Britain became the first country Wednesday to impose sanctions on leaders of the Russian penal colony where Alexei Navalny died. File Photo by Yuri Kochetkov/EPA-EFE
Feb. 21 (UPI) -- Britain on Wednesday sanctioned the commander and five senior officials of the Arctic Circle penal colony where the Russian opposition leader Alexei Navalny died.
Col. Vadim Konstantinovich Kalinin, head of IK-3 Arctic Penal Colony "Polar Wolf," and the other officers will be banned from Britain and have their assets frozen under the new sanctions, Foreign Secretary David Cameron announced in a news release.
Cameron said Britain had sanctioned the group, the first such action by any country in response to Navalny's death, because they oversaw the "brutal" prison camp where Navalny was held in solitary confinement for as long as two weeks at a time.
Navalny's health had worsened considerably since being imprisoned on his return to Russia in 2021 due to medical treatment being withheld and having to walk in temperatures of -25.6 degrees while detained at the prison.

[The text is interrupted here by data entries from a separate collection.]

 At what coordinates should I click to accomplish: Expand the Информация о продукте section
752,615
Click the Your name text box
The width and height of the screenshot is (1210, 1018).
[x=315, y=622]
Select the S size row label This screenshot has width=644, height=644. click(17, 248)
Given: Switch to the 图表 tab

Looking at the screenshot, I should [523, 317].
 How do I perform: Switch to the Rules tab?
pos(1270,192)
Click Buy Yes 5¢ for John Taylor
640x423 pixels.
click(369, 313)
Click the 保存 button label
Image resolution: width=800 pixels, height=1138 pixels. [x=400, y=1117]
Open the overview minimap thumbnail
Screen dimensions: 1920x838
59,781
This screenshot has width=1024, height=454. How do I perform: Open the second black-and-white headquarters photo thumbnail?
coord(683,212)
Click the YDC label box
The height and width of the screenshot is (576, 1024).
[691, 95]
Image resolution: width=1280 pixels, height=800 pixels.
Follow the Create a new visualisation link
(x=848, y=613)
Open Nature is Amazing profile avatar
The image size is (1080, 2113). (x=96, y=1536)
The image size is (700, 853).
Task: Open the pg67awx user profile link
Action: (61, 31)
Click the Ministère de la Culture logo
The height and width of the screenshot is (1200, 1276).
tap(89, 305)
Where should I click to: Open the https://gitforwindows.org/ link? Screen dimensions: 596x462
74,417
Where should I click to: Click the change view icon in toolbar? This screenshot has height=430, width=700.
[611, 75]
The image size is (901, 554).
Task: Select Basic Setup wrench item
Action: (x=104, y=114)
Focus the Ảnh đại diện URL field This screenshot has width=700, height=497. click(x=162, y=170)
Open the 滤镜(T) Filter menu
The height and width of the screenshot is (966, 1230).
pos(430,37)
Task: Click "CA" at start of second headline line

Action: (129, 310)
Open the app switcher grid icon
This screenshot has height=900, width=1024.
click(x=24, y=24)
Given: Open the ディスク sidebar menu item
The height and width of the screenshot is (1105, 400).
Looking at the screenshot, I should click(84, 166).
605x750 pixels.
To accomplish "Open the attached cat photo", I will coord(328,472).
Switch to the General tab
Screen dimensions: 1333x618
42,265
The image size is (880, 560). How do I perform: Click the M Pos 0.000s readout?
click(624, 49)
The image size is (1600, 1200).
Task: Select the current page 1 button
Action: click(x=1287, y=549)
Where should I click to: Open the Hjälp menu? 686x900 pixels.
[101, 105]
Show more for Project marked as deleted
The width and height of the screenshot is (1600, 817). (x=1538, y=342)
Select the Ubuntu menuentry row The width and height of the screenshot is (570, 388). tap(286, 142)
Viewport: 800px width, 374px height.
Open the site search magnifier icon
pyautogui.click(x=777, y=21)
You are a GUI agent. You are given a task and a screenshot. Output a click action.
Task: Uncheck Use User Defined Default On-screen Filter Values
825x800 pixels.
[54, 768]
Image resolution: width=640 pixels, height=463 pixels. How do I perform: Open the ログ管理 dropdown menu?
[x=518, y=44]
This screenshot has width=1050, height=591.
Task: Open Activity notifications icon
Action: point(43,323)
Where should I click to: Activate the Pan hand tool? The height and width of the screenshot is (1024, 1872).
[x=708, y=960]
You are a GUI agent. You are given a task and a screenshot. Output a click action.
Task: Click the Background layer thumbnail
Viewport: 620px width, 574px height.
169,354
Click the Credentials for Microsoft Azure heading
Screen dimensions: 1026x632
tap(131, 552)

"It's clear that the Russian authorities saw Navalny as a threat and they tried repeatedly to silence him. FSB operatives poisoned him with Novichok in 2020, they imprisoned him for peaceful political activities, and they sent him to an Arctic penal colony," Cameron said.
He added that "no one should doubt the oppressive nature of the Russian system."
"That's why we're today sanctioning the most senior prison officials responsible for his custody in the penal colony where he spent his final months. Those responsible for Navalny's brutal treatment should be under no illusion -- we will hold them accountable," Cameron said.
The five are sanctioned in their capacity as governors of the penal colony under Britain's Global Human Rights Sanctions Regulations for overseeing activities that violated Navalny's right to freedom from cruel, inhuman or degrading treatment or punishment and the right to life.
The five individuals in addition to Kalinin, all deputy heads of prison, are named as Lt. Col. Sergey Nikolaevich Korzhov, Lt. Col. Vasily Alexandrovich Vydrin, Lt. Col. Vladimir Ivanovich Pilipchik, Aleksandr Vladimirovich Golyakov and Lt. Col. Aleksandr Valerievich Obraztsov.
The British sanctions came a day after Washington said it was planning a "major sanctions" response to Navalny's death slated to be in place ahead of the second anniversary of Russia's invasion of Ukraine on Saturday.
National Security Council spokesman John Kirby said Tuesday it was clear to the rest of the world that Russian President Vladimir Putin and his government were responsible for Navalny's death "whatever story the Russian government decides to tell the world."
Kirby did not elaborate on the proposed sanctions but said they would be designed to "hold Mr. Putin accountable for now two years of war in Ukraine, but also specifically supplemented with additional sanctions regarding Mr. Navalny's death."
On Monday, European Union foreign policy chief Josep Borrell pledged to hit Moscow with new sanctions over Navalny's death and that he would push for the bloc's global human rights regime to be renamed after the late opposition figure.